== Short task ==
Output the rows below as a JSON list of strings with one string per line. Skip blank lines and leave out the pictures.

== Data supplied ==
________________________________________
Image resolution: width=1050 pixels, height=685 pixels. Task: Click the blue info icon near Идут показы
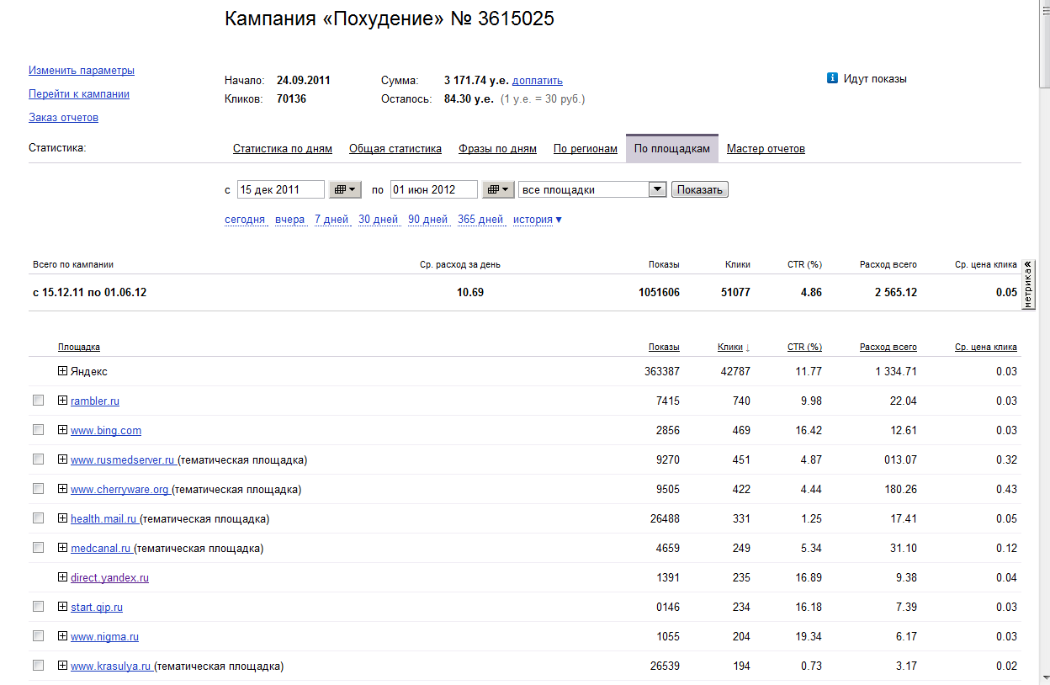(x=832, y=78)
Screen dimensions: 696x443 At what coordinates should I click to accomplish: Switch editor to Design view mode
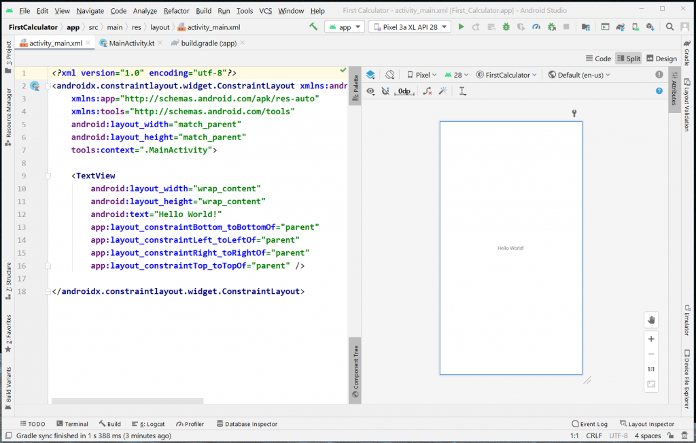tap(661, 59)
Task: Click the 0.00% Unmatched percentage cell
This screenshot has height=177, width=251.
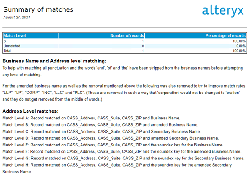Action: [x=241, y=46]
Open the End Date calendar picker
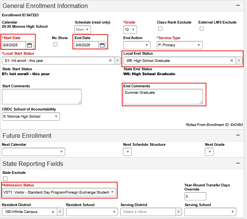The image size is (247, 219). tap(102, 45)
________________________________________
== Solved exercise ==
[
  "Image resolution: width=1050 pixels, height=685 pixels. Task: Click the blue info icon near Идут показы",
  "(x=832, y=78)",
  "Screen dimensions: 696x443 At what coordinates should I click to accomplish: Switch editor to Design view mode",
  "tap(661, 59)",
  "Task: Click the 0.00% Unmatched percentage cell",
  "This screenshot has height=177, width=251.",
  "Action: [x=241, y=46]",
  "Open the End Date calendar picker",
  "The image size is (247, 219). tap(102, 45)"
]